Todos tienen como ponerse de acuerdo, sólo necesitan ser invitados y al anochecer terminar brindando por su cumpleaños”.


Detrás de la pobreza sólo hay dos cosas:
La falta de oportunidades para desarrollar lo que usted sabe hacer o la falta de capacidades para aprovechar oportunidades.

Lo peor es cuando su origen es doble, Venezuela ha estado en ese caso, varias veces

Pobreza, el rompecabezas

Proyecto Pobreza surgió en 1997 bajo la conducción de la Universidad Católica Andrés Bello y la Asociación Civil para la Promoción de Estudios Sociales. Desde sus inicios asumió la tarea de desentrañar los componentes que le dan vida a la pobreza. Hasta la fecha han publicado cuatro libros con los hallazgos de las investigaciones:
“Pobreza, un mal posible de superar”, “Superar la pobreza, el camino por recorrer”, “Superar la pobreza, seguridad social” y finalmente, “Detrás de la pobreza.

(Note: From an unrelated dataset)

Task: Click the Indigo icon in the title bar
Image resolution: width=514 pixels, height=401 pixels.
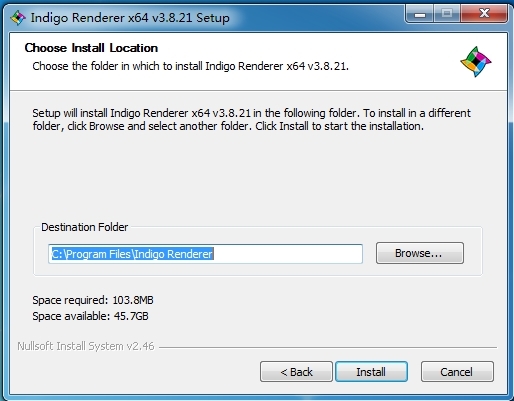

Percepciones, creencias y apreciaciones”.

A partir de las 14 mil entrevistas que hicieron en todo el territorio nacional, los investigadores construyeron un imaginario de los grupos que destacan dentro de las “distintas Venezuelas”.

Sin embargo, la mejor explicación sobre la incomunicación la ofrece España con su propia biografía. “Yo siempre le digo a mi chamo que yo no tenía problema en ir a una fiesta en el 23 de Enero. No era nada extravagante que un niño nacido y criado en El Marqués como yo, fuera tranquilamente a una fiesta en el 23 de Enero. En cambio que mi hijo pase de Plaza Venezuela es casi un milagro”.